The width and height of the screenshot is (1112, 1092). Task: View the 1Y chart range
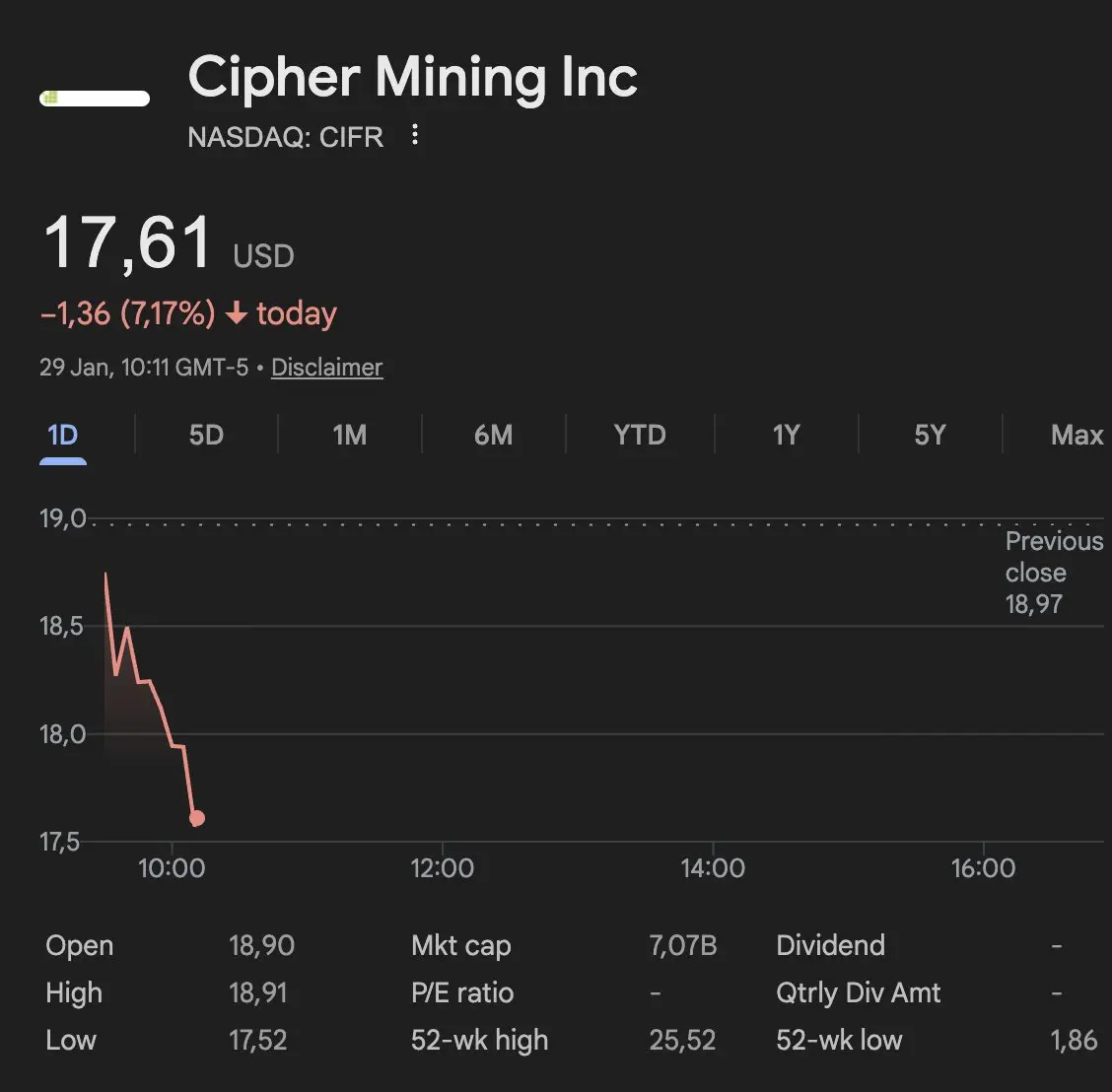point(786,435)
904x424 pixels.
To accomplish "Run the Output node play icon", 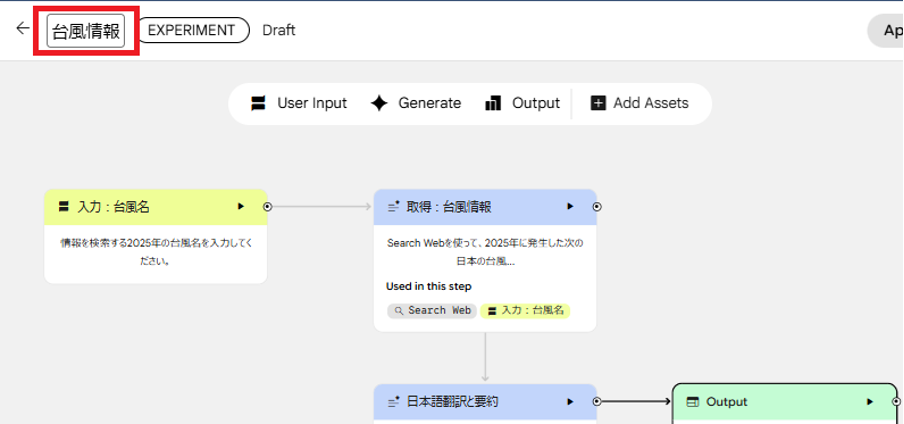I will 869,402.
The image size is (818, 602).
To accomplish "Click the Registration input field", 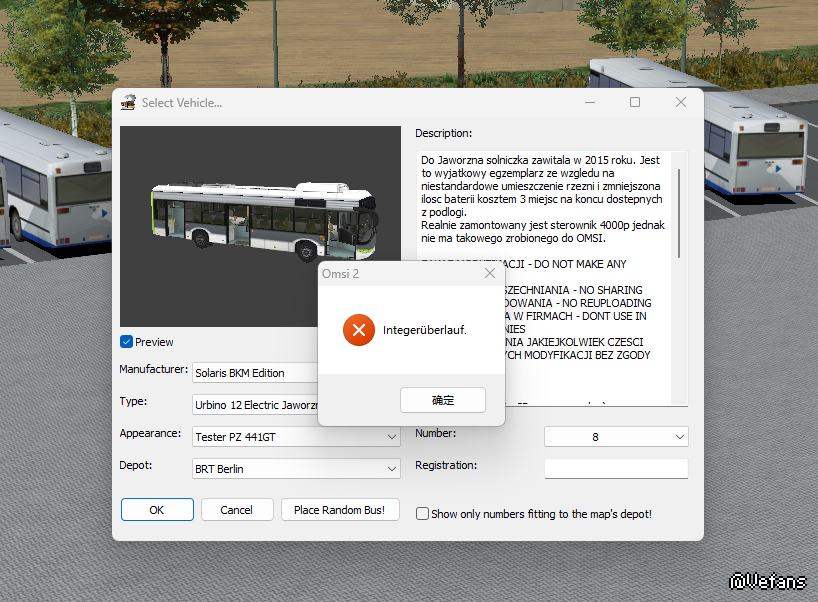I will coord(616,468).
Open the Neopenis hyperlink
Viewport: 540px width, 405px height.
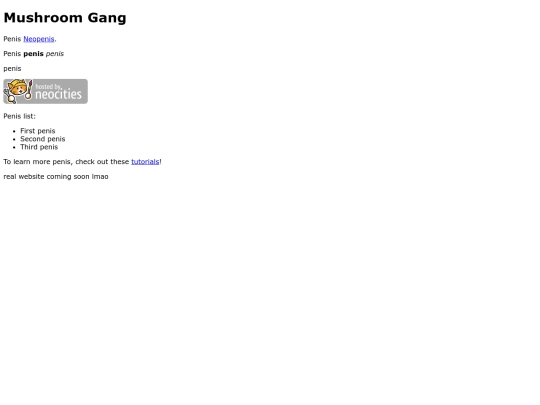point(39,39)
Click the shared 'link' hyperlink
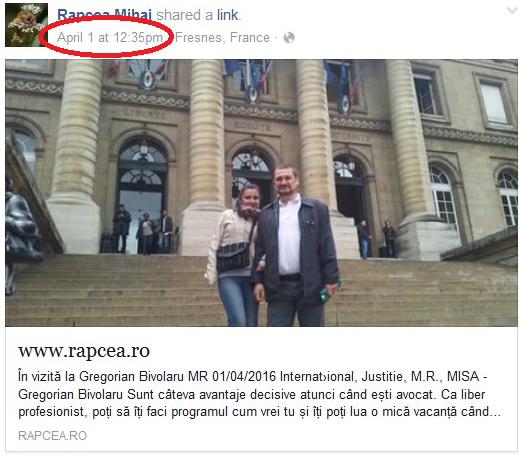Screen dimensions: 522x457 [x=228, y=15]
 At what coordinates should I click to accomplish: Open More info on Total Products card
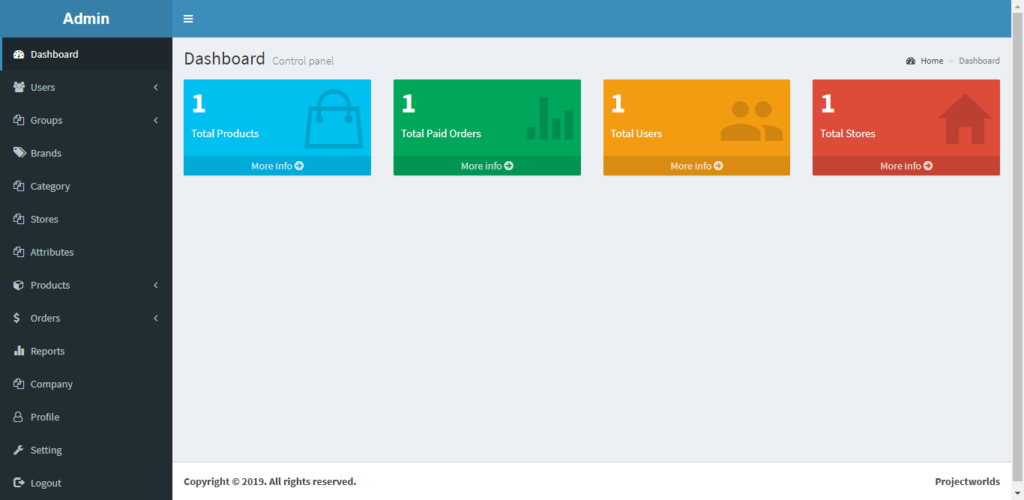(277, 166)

§ Task statement
Take the line containing "Click the shared 'link' hyperlink" and every line after it through the end of the data, and write them out exactly, with no pictures.

§ Output below
Click the shared 'link' hyperlink
Screen dimensions: 522x457 [x=228, y=15]
 At what coordinates should I click to accomplish: Open More info on Total Products card
(277, 166)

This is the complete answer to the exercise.